## [Your instructions]
Copy the material from the line that has "The image size is (1240, 878)." through the line that has "(x=65, y=148)", substituting "carry out" for "perform" and keeping everything else the same. Leave the pictures out.

## [Input data]
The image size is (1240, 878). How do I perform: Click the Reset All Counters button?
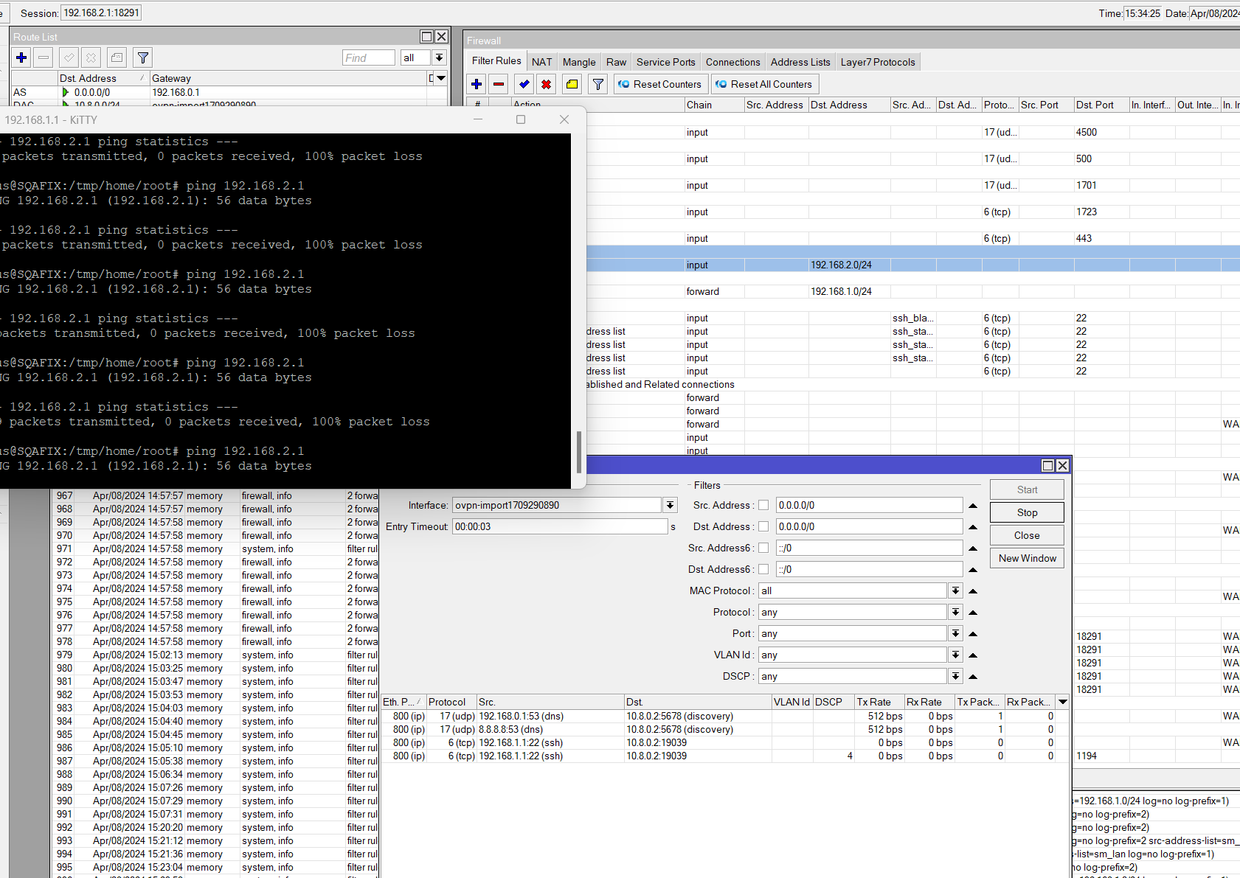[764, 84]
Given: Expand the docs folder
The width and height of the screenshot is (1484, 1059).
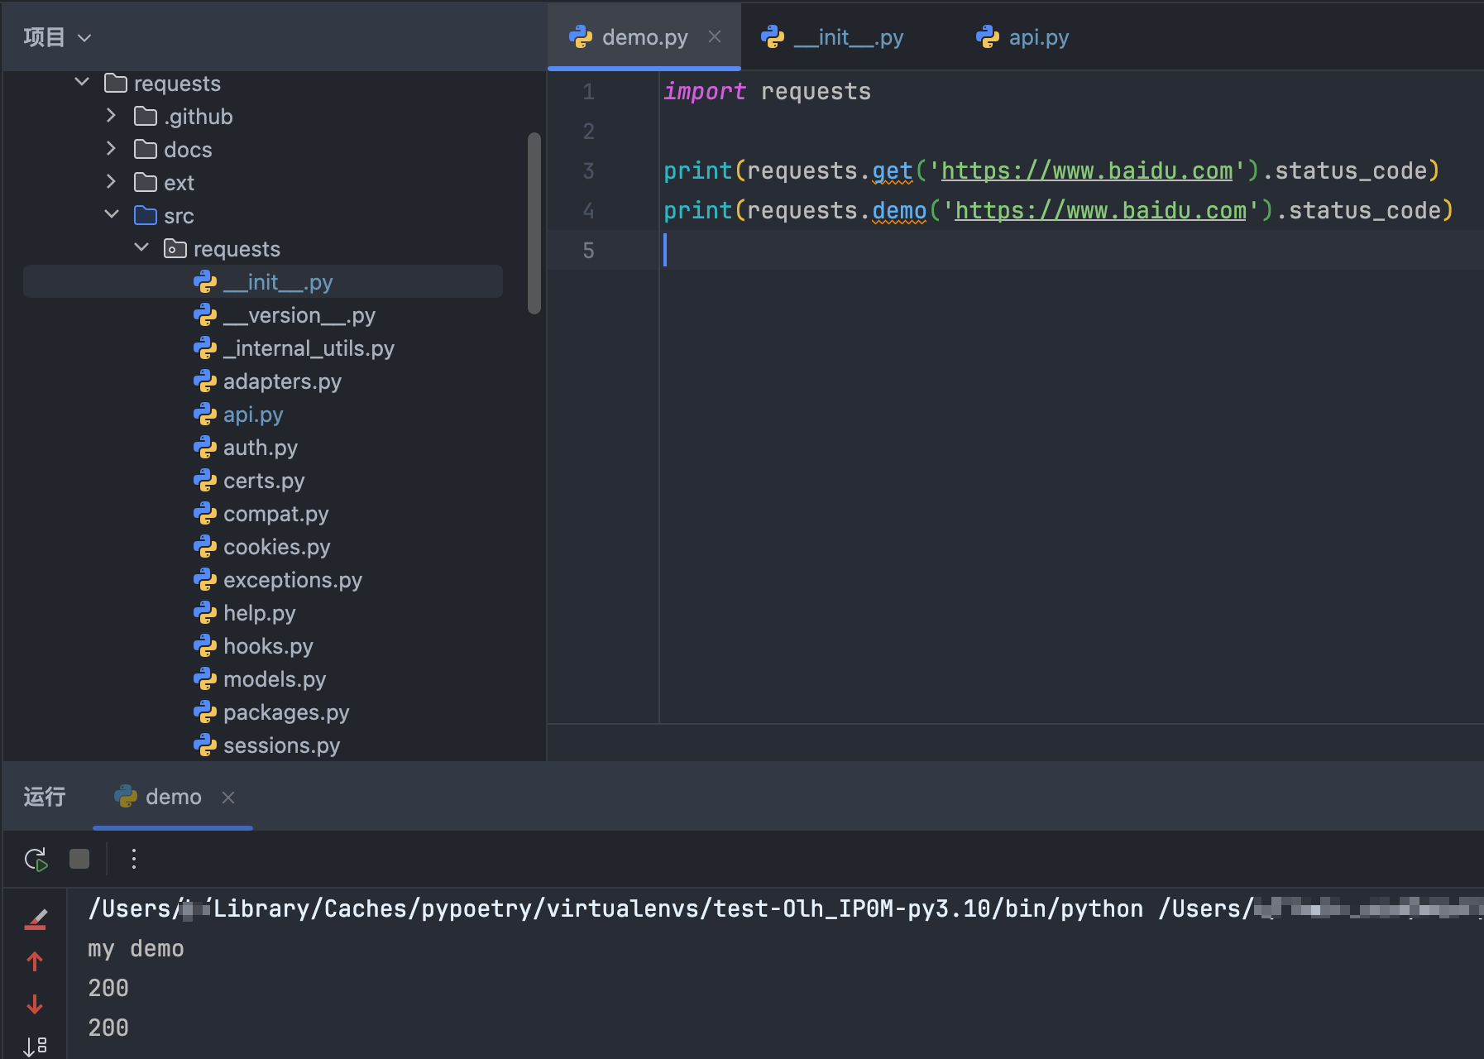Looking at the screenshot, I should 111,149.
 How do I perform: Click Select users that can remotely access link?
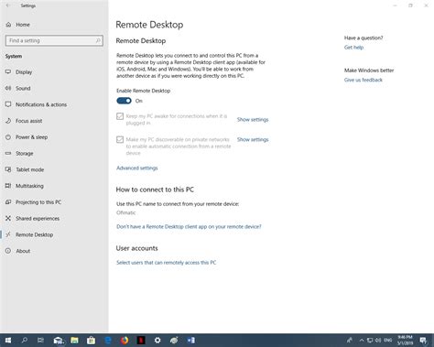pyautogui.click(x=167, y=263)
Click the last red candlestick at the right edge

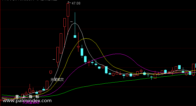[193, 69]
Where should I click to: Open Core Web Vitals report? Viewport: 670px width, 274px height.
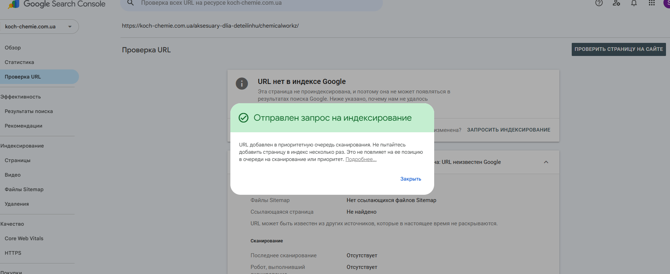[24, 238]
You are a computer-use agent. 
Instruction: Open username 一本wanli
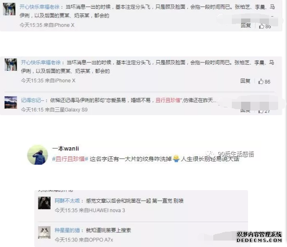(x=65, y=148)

---

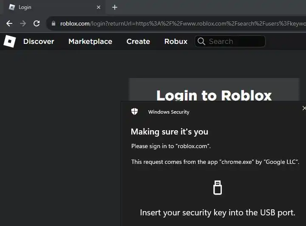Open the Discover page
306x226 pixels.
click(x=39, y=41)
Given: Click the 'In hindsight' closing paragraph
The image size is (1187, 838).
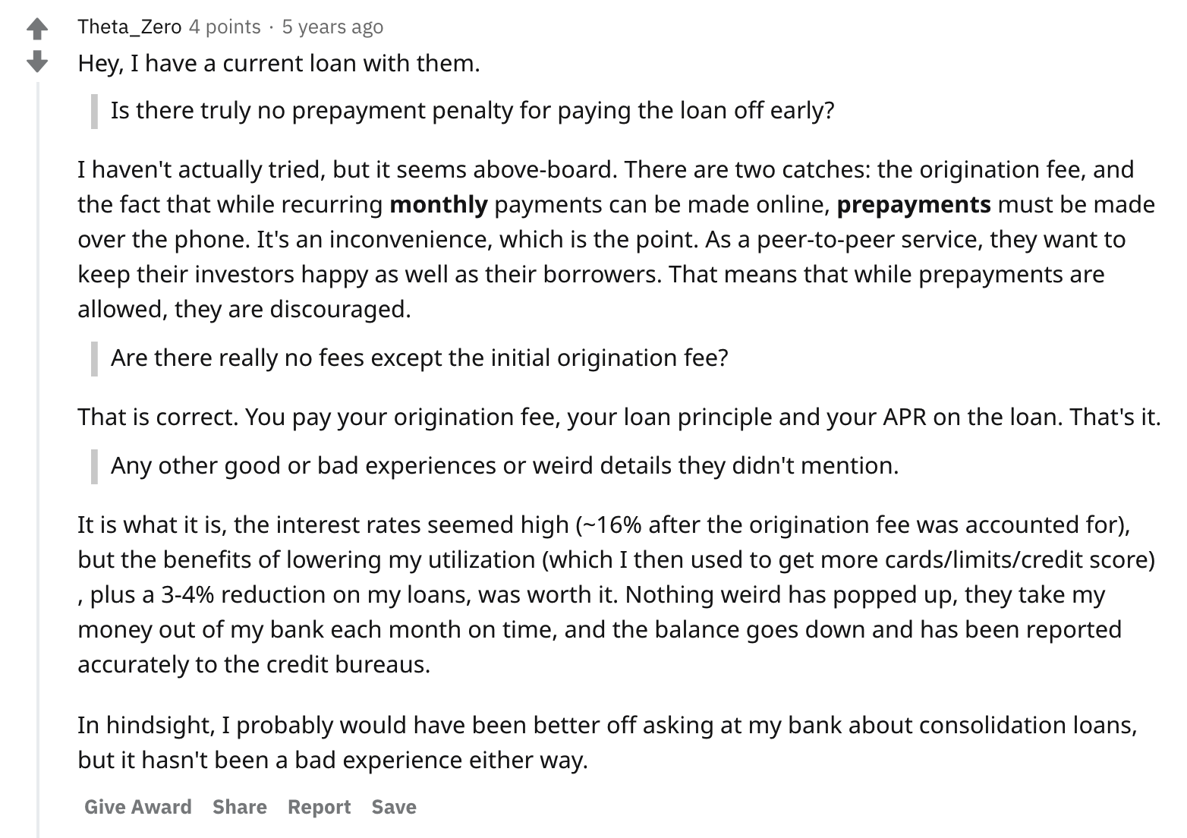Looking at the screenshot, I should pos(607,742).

## [Exercise result]
The image size is (1240, 878). How do I carry out: Click the Reset All Counters button?
[764, 84]
Given: Expand the docs folder
The width and height of the screenshot is (1484, 1059).
Looking at the screenshot, I should 111,149.
 How do I carry out: Click Select users that can remotely access link?
pyautogui.click(x=167, y=263)
Click the last red candlestick at the right edge

[193, 69]
Where should I click to: Open Core Web Vitals report? Viewport: 670px width, 274px height.
[24, 238]
You are a computer-use agent. 
Instruction: Open username 一本wanli
(x=65, y=148)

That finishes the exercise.